[Entries provided]

+ + + + +

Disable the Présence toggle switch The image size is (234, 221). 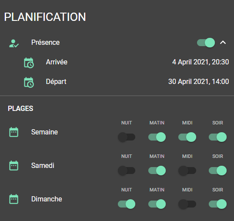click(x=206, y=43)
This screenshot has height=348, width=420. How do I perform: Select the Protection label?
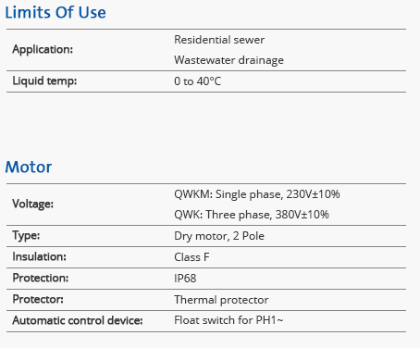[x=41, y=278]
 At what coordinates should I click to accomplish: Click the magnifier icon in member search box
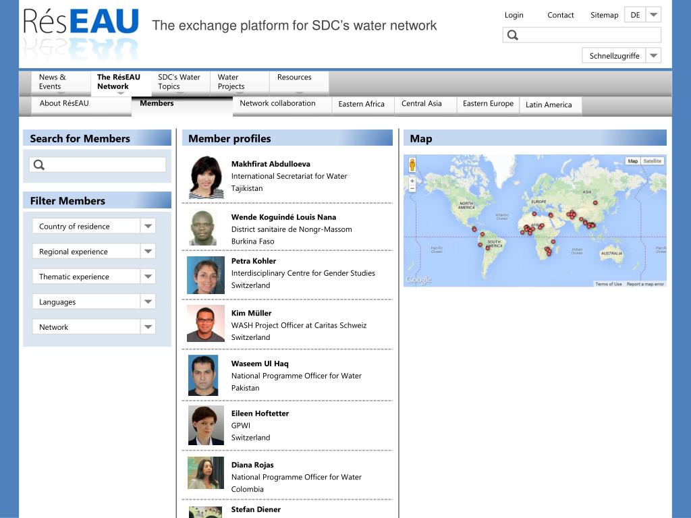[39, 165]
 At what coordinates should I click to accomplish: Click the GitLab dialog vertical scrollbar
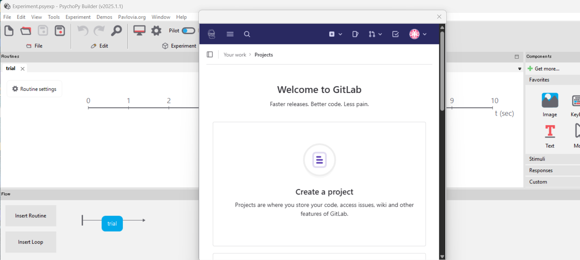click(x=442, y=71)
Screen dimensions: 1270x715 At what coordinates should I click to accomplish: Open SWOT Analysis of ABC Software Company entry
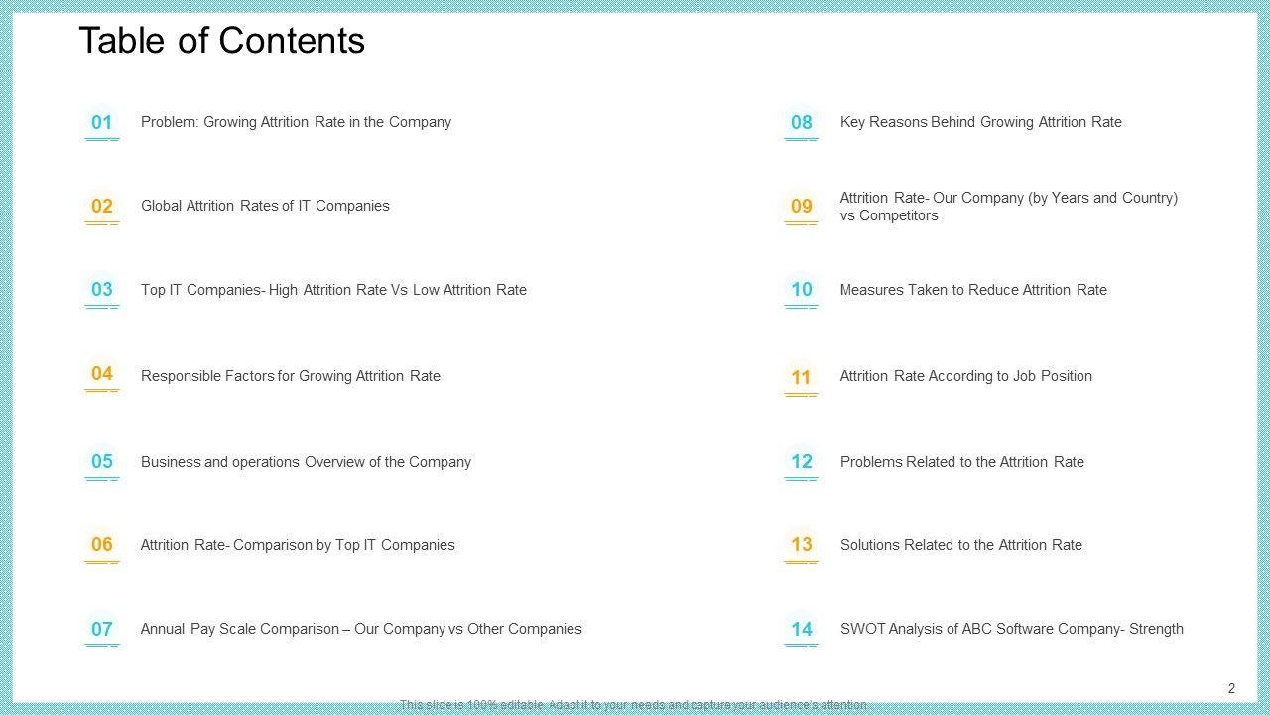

+ + + + +

Your copy must start at the line that holds "member search box" and end at the last line of the data, both included; it must contain no pictures.

[Output below]
 At what coordinates should I click to accomplish: Click the magnifier icon in member search box
[39, 165]
 At what coordinates should I click to accomplish: Click the GitLab dialog vertical scrollbar
click(x=442, y=71)
Screen dimensions: 1270x715 At what coordinates should I click to accomplish: Open SWOT Analysis of ABC Software Company entry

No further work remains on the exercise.